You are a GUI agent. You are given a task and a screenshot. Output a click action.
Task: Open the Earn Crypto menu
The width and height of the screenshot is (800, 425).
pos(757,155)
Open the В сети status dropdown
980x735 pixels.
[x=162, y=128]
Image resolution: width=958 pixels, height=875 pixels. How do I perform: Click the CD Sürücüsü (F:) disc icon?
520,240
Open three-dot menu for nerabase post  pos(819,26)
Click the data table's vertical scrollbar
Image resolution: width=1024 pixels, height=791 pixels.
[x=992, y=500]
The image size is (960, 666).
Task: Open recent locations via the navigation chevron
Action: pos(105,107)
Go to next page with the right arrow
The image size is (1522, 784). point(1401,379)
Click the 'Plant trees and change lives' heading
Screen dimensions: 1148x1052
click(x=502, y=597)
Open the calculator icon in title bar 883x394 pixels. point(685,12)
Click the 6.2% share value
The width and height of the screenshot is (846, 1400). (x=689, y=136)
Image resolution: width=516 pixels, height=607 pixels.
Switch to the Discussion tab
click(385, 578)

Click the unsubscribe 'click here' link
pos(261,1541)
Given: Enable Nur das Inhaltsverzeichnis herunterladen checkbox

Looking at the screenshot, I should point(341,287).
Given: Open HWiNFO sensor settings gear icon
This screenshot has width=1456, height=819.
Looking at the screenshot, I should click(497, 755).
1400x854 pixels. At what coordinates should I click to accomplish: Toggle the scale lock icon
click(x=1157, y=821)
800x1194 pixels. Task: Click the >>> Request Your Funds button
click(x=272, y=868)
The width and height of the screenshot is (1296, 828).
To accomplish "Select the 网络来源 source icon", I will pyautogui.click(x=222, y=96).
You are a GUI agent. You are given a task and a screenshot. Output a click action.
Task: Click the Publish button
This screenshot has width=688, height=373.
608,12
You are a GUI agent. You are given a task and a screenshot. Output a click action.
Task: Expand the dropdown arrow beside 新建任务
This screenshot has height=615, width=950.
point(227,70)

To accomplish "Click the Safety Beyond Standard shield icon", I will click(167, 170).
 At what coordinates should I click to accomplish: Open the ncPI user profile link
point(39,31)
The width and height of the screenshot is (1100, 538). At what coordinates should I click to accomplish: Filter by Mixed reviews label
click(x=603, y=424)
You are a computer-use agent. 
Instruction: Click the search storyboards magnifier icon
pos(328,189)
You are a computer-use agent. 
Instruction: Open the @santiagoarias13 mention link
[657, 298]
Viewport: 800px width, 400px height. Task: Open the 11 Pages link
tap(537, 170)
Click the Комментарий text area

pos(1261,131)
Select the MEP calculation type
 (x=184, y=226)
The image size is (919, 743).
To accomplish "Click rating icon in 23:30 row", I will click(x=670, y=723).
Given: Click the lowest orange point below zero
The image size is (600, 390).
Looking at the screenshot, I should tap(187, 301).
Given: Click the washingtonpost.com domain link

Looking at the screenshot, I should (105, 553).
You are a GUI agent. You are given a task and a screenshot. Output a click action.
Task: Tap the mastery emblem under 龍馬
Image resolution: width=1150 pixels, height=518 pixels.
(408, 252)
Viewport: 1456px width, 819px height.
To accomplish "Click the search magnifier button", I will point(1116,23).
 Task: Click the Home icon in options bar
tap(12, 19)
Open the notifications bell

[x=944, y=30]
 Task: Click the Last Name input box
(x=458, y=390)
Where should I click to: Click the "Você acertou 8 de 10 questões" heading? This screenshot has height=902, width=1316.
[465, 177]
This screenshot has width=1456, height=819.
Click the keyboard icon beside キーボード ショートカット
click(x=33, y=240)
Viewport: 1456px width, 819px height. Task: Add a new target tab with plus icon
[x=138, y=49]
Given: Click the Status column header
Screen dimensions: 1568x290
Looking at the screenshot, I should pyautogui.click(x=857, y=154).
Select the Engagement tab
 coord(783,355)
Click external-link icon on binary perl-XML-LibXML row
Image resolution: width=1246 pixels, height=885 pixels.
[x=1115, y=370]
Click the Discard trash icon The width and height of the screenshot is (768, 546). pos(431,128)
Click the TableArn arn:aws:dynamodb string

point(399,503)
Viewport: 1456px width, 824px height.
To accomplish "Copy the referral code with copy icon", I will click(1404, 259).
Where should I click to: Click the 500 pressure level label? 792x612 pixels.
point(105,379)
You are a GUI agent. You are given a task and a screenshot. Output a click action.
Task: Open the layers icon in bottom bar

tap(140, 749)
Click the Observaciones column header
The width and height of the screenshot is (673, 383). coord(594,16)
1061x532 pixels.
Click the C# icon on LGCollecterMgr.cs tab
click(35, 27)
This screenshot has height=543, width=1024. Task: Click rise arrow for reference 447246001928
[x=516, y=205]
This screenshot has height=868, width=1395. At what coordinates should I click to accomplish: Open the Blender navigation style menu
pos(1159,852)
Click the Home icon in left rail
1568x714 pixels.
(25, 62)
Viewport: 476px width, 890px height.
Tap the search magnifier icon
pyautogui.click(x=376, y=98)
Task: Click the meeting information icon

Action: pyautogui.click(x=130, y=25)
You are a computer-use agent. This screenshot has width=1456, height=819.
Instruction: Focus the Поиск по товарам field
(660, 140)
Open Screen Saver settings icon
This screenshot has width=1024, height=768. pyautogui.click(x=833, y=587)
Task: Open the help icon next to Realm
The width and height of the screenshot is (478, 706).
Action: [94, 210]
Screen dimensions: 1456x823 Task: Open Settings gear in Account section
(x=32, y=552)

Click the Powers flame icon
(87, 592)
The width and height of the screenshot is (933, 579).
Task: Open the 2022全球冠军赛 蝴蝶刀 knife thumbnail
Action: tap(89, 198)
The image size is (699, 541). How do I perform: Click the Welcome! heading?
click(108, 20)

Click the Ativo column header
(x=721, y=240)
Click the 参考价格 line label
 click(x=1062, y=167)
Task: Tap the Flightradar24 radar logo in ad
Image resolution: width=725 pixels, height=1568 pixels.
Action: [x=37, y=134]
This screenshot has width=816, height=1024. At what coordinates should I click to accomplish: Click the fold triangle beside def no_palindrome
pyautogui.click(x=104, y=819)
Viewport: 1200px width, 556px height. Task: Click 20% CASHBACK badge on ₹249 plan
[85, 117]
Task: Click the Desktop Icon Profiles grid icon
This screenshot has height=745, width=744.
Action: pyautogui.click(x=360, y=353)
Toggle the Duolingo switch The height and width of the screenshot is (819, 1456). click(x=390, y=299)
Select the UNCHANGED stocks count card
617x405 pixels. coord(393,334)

------------------------------------------------------------

REQUIREMENT: Rewrite the records as a numbered list with blank lines omitted, starting at the line that contains "The image size is (699, 541)." and ending after the line that contains "Action: [x=37, y=134]".

RESULT OF THIS TASK:
1. The image size is (699, 541). How do I perform: Click the Welcome! heading?
2. click(108, 20)
3. Click the Ativo column header
4. (x=721, y=240)
5. Click the 参考价格 line label
6.  click(x=1062, y=167)
7. Task: Tap the Flightradar24 radar logo in ad
8. Image resolution: width=725 pixels, height=1568 pixels.
9. Action: [x=37, y=134]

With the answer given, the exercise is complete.